0

I am trying to master building functions in R. Say I have a data frame or data.table,

dummy <- df(y, x, a, b, who)

Where the vector "who" is like so,

who <- c("Joseph", "Kim", "Billy")

I would like to use the character vector to perform various regression models and name the outputs and their summary statistics. So for the entry, "Billy" in the vector above, I would like something like this:

function() {
ols.reg.Billy <- lm(y ~ x + a + b, data = dummy[dummy$who == "Billy"])
dw.Billy <- dwtest(ols.reg.Billy)

output.Billy <- list(ols.reg.Billy, dw.Billy)
return(output.Billy)
}

But for 500 different entries of the who vector above.

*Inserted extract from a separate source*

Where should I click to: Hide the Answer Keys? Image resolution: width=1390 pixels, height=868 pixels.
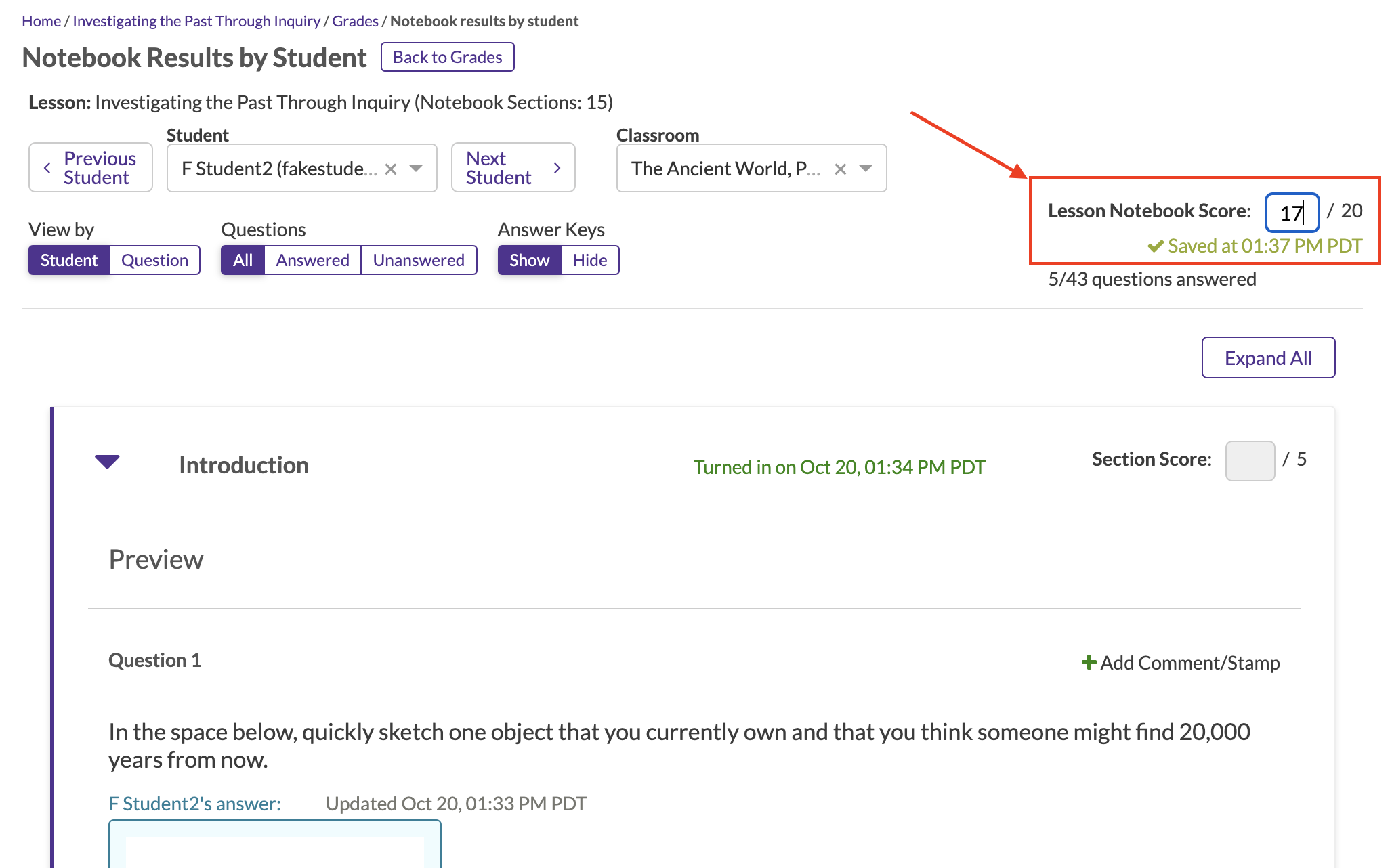tap(589, 260)
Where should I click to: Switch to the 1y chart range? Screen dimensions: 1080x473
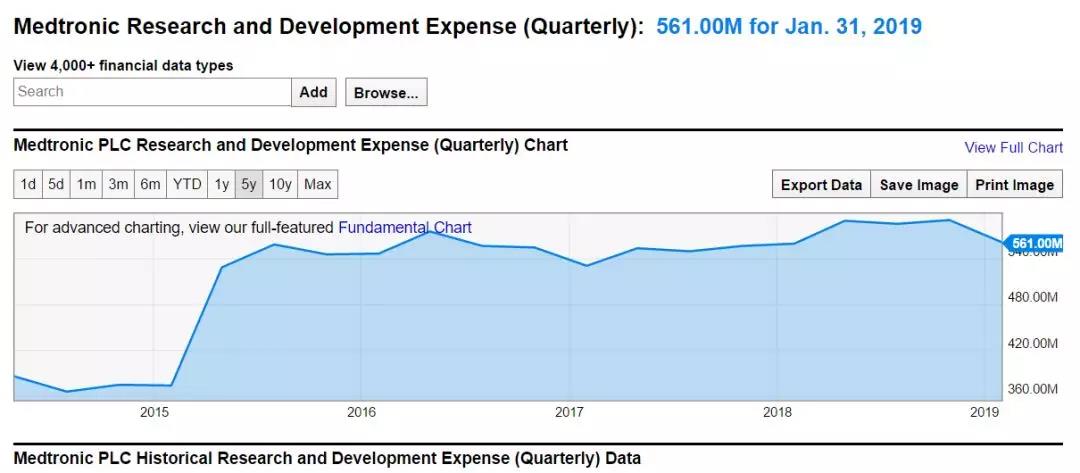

Is there some way to do this? What's the most efficient way? I keep getting errors and I feel I am seriously missing something. Is there some way to use paste?

pogibas
  • 27,303
  • 19
  • 84
  • 117
jvalenti
  • 604
  • 1
  • 9
  • 31

2 Answers2

3

If this doesn't solve it, please provide a reproducible example. It makes it easier to help you.

library(lmtest)
    outputs <- lapply(who, function(name) {
        ols.reg <- lm(y ~ x + a + b, data = dummy[dummy$who == name])
        dw <- dwtest(ols.reg)
        output <- paste(c("ols.reg","dw"), name, sep = "_")
        return(output)
    })
csgroen
  • 2,511
  • 11
  • 28
  • I like this solution a lot it's intuitive. What if I wanted to name the two elements in the list(ols.reg, dw) according to each value of "who"? – jvalenti Aug 22 '17 at 00:25
  • 1
    You can add names to the list with the name of the current "who" value before returning it. I updated the solution. – csgroen Aug 22 '17 at 00:47
2

1) Map Using the built in CO2 data set suppose we wish to regress uptake on conc separately for each Type. Note that this names the components by the Type.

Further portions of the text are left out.